Verzögerungen materiell-rechtlich bedingt

So beschränkten sich die Beschleunigungsbemühungen des Gesetzgebers vielfach auf Verkürzungen der Rechtsschutzmöglichkeiten Betroffener, während die Gründe für den Zeitbedarf in Zulassungsverfahren für umweltrelevante Großvorhaben anerkanntermaßen im materiellen Recht, insbesondere im europäischen Umweltrecht, lägen, gab die BRAK unter anderem zu bedenken. So sehr die Kammer Überlegungen nach einer weiteren Beschleunigung von Großvorhaben insbesondere vor dem Hintergrund der aktuellen politischen Lage und der Sorge um die Versorgungssicherheit in Deutschland unterstütze, so sehr bestehe die Sorge, dass erneut Rechtsschutzmöglichkeiten Betroffener verkürzt werden, heißt es in der Stellungnahme weiter. Verfahrensverzögerungen stammten aber nicht aus der gerichtlichen Sphäre, sondern beruhten auf Anforderungen des materiellen Rechts.

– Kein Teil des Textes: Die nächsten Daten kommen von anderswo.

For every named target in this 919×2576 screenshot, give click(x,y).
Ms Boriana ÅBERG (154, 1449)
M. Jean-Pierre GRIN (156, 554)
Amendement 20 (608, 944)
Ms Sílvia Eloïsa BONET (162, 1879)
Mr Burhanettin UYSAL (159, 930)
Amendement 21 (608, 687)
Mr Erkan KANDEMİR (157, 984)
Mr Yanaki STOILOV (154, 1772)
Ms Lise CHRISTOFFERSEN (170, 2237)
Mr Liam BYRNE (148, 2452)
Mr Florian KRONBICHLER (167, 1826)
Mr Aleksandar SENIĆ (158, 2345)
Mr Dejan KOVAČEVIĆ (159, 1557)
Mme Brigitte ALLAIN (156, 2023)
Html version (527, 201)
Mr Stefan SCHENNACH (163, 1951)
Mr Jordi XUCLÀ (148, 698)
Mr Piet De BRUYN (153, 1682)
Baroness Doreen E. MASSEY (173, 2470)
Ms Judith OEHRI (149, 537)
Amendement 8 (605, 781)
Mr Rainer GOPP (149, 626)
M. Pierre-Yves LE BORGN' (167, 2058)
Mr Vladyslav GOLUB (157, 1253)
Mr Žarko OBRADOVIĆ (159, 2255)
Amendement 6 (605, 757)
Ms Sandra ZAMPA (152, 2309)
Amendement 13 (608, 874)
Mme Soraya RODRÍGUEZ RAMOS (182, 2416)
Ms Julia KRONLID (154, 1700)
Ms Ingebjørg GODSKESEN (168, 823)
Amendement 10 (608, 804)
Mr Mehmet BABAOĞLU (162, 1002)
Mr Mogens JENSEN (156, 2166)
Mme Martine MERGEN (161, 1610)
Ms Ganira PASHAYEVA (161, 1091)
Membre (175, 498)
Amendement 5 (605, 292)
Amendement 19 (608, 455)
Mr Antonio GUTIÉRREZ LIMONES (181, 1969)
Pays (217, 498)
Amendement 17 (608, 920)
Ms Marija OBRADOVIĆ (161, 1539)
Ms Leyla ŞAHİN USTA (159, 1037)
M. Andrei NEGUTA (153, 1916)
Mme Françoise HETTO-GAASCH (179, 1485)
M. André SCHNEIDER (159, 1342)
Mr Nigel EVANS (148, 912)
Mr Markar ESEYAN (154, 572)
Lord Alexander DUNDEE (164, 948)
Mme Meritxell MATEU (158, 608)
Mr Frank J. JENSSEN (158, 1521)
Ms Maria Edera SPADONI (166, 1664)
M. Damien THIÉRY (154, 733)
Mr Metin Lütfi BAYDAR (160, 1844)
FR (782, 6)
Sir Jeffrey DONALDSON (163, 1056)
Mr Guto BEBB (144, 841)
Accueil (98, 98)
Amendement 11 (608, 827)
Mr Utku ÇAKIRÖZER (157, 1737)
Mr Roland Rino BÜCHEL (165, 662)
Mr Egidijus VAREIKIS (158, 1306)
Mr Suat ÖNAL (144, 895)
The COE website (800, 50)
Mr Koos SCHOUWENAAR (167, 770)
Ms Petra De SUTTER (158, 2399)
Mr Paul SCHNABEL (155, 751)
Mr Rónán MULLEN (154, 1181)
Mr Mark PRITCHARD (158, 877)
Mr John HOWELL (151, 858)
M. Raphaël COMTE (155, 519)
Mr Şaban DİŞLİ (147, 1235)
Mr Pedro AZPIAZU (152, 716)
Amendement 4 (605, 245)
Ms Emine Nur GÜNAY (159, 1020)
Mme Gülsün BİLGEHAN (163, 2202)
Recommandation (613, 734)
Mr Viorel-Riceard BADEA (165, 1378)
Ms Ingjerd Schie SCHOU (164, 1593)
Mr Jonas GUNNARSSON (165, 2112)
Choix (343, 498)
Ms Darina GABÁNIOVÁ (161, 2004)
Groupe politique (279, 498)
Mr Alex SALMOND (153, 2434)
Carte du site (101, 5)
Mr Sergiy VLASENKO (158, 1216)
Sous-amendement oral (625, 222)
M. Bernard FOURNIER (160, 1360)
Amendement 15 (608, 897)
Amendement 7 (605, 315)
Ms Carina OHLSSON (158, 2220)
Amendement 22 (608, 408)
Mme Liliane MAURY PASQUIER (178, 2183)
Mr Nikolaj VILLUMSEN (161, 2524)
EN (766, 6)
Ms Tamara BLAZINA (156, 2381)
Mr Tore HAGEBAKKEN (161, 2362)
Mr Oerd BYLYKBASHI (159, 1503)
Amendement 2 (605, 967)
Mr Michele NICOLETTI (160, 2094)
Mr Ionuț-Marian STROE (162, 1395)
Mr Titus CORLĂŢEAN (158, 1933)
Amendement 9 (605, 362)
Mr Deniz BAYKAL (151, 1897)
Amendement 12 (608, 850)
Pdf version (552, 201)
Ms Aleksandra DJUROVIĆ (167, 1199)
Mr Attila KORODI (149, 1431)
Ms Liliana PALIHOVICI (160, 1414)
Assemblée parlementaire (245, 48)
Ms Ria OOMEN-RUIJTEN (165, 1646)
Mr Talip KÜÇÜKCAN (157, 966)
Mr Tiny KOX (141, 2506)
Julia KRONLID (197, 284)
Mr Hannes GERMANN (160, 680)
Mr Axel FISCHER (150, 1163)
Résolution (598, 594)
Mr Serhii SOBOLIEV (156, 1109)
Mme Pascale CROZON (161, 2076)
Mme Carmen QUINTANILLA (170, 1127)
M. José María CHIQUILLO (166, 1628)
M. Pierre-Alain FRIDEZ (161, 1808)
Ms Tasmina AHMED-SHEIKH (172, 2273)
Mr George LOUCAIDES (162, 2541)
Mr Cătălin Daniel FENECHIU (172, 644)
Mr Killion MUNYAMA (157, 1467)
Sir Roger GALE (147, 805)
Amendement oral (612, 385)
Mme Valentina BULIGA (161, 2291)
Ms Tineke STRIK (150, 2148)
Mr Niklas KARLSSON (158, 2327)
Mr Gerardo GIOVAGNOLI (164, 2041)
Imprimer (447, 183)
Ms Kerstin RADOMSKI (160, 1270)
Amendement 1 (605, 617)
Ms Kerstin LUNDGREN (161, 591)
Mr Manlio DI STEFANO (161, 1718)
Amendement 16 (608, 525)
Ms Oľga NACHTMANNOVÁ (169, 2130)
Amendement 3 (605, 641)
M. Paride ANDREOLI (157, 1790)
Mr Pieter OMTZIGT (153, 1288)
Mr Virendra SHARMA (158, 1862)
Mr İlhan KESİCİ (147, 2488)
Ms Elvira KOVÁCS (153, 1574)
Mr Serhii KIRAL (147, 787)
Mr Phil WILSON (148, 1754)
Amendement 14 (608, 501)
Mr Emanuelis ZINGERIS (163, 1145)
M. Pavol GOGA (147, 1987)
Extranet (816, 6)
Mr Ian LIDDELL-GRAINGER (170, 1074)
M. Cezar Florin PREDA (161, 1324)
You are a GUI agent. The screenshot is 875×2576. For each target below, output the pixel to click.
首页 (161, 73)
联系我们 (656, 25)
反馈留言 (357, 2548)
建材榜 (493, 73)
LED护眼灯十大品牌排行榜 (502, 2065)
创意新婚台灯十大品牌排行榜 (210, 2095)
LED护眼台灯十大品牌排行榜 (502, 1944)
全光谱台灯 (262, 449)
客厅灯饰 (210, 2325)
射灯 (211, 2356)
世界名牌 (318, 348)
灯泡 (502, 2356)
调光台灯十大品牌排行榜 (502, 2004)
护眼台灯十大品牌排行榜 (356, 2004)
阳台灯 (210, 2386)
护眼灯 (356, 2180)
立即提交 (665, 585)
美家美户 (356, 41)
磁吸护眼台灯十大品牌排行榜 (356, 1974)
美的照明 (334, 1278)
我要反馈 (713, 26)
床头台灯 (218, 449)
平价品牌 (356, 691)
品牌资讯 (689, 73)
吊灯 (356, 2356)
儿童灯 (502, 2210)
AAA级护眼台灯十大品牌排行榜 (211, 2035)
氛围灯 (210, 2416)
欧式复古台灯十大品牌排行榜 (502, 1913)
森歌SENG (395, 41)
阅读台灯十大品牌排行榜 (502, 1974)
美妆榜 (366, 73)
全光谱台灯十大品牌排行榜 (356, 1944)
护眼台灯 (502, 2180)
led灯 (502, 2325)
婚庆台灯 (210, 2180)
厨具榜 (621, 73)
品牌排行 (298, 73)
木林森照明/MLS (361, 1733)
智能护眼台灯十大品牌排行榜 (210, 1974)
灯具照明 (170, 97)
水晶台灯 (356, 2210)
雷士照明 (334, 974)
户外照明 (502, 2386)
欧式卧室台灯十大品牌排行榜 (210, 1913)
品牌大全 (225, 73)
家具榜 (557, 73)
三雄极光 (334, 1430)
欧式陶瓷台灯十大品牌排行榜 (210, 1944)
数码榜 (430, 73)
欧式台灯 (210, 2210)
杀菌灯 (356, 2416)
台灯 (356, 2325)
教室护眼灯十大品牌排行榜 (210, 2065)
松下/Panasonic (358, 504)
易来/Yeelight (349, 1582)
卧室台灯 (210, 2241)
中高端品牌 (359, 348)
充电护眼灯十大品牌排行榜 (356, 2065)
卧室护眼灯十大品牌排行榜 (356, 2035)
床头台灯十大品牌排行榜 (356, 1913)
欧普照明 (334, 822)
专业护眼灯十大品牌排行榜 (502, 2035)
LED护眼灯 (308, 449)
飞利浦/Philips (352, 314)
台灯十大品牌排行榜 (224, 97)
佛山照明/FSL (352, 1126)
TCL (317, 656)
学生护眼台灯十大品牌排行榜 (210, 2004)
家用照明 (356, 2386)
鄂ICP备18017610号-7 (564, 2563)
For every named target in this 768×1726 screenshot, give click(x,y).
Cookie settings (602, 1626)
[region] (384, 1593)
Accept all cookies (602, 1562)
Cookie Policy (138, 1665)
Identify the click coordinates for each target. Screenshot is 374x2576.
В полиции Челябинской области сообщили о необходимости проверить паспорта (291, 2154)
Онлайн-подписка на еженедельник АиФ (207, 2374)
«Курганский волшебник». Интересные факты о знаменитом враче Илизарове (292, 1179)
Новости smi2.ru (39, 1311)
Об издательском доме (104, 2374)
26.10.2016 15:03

Einschränkungen bei Rechtsschutz kritisiert

Die BRAK verweist dazu auf § 80c und § 87c VwGO-E, die auf Verfahren nach § 48 Abs. 1 Satz 1 Nr. 1 bis 15 VwGO verweisen. In diesem Zusammenhang werde zur Begründung des Entwurfs an mehreren Stellen – von "besonders bedeutsame Infrastrukturvorhaben" gesprochen. Dem sei zu widersprechen, so die BRAK: Denn nicht jedes Straßenbau-, Schienenwegebau- oder Wasserwegebauvorhaben, nicht jede Änderung eines Verkehrsflughafens, nicht jedes wasserrechtliche Planfeststellungsvorhaben und nicht jedes bergrechtliche Zulassungsverfahren sei – selbst wenn es erstinstanzlich dem Oberverwaltungsgeericht  beziehungsweise Verwaltungsgerichtshof zugewiesen ist – so bedeutsam, als dass damit die für die Rechtsbetroffenen verbundenen über die ohnehin schon bestehenden Einschränkungen von Rechtsschutzmöglichkeiten weitergehenden Einschränkungen gerechtfertigt erscheinen.

Überlastung des BVerwG befürchtet

Auch mit Blick auf § 50 Abs. 1 VwGO-E äußerte die Anwaltskammer Bedenken – und das nicht nur wegen verfassungsrechtlicher Einwände gegen eine weitere Ausdehnung der erst- und letztinstanzlichen Zuständigkeit des Bundesverwaltungsgerichts, die auf Ausnahmefälle – gegebenenfalls zeitlich befristet – beschränkt werden sollte. Auch seien die Kapazitäten des obersten Verwaltungsgerichts als "Ersatz-Erstinstanz" wegen der damit über die Aufgaben einer Revisionsinstanz hinausgehenden Aufgaben, etwa bei der Sachverhaltsermittlung und häufig umfangreichen Beweisaufnahmen, erschöpft. Ohne weitere personelle Ausstattung werde die Hoffnung auf eine Verfahrensbeschleunigung durch nur eine Instanz beim BVerwG aus Sicht der BRAK "verpuffen".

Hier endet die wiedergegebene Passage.